Start of Block

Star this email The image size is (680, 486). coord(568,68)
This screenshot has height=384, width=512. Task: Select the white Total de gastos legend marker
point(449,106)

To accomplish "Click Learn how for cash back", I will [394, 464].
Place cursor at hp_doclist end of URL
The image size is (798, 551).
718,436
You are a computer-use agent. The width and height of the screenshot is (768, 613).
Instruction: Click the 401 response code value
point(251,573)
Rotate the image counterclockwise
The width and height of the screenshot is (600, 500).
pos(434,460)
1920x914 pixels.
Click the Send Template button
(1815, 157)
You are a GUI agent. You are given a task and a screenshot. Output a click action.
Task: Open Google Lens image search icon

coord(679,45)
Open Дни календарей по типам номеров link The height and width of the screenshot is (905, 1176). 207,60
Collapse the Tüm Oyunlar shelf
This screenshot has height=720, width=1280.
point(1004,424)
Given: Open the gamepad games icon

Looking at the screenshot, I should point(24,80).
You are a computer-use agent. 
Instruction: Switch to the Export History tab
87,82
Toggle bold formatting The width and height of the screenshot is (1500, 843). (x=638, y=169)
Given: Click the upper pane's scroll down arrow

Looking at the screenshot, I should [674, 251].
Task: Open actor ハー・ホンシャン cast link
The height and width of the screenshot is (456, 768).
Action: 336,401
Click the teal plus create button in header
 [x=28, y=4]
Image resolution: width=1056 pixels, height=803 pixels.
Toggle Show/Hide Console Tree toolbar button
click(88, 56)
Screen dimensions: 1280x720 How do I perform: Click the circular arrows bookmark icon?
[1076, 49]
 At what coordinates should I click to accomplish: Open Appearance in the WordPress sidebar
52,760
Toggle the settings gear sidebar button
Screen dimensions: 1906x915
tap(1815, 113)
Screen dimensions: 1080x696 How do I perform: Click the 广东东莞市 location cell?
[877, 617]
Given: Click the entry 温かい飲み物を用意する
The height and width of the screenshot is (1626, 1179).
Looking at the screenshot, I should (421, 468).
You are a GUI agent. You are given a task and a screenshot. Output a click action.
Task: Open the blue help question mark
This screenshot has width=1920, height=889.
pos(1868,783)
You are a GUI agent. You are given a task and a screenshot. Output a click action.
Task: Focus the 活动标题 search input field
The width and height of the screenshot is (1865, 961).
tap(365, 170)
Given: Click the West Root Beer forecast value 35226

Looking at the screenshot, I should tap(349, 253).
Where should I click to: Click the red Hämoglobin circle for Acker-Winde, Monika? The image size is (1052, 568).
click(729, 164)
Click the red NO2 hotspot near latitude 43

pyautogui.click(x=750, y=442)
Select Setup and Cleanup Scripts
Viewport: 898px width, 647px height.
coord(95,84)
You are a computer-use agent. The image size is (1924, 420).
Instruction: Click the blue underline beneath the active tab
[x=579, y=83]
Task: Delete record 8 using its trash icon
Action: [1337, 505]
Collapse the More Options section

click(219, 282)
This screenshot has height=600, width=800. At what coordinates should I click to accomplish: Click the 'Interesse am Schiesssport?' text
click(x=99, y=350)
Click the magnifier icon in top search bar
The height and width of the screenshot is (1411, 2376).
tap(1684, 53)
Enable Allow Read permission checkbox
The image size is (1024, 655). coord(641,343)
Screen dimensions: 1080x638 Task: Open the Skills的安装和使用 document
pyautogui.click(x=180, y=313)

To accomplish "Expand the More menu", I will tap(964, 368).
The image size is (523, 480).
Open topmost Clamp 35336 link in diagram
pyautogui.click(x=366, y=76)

End of Block

# [What you should do]
All that is wanted is the stretch of lines above from the one containing "The height and width of the screenshot is (1626, 1179)." through the one containing "Task: Focus the 活动标题 search input field", duplicated exactly.

# [Exercise solution]
The height and width of the screenshot is (1626, 1179).
Looking at the screenshot, I should (421, 468).
You are a GUI agent. You are given a task and a screenshot. Output a click action.
Task: Open the blue help question mark
This screenshot has width=1920, height=889.
pos(1868,783)
You are a GUI agent. You are given a task and a screenshot. Output a click action.
Task: Focus the 活动标题 search input field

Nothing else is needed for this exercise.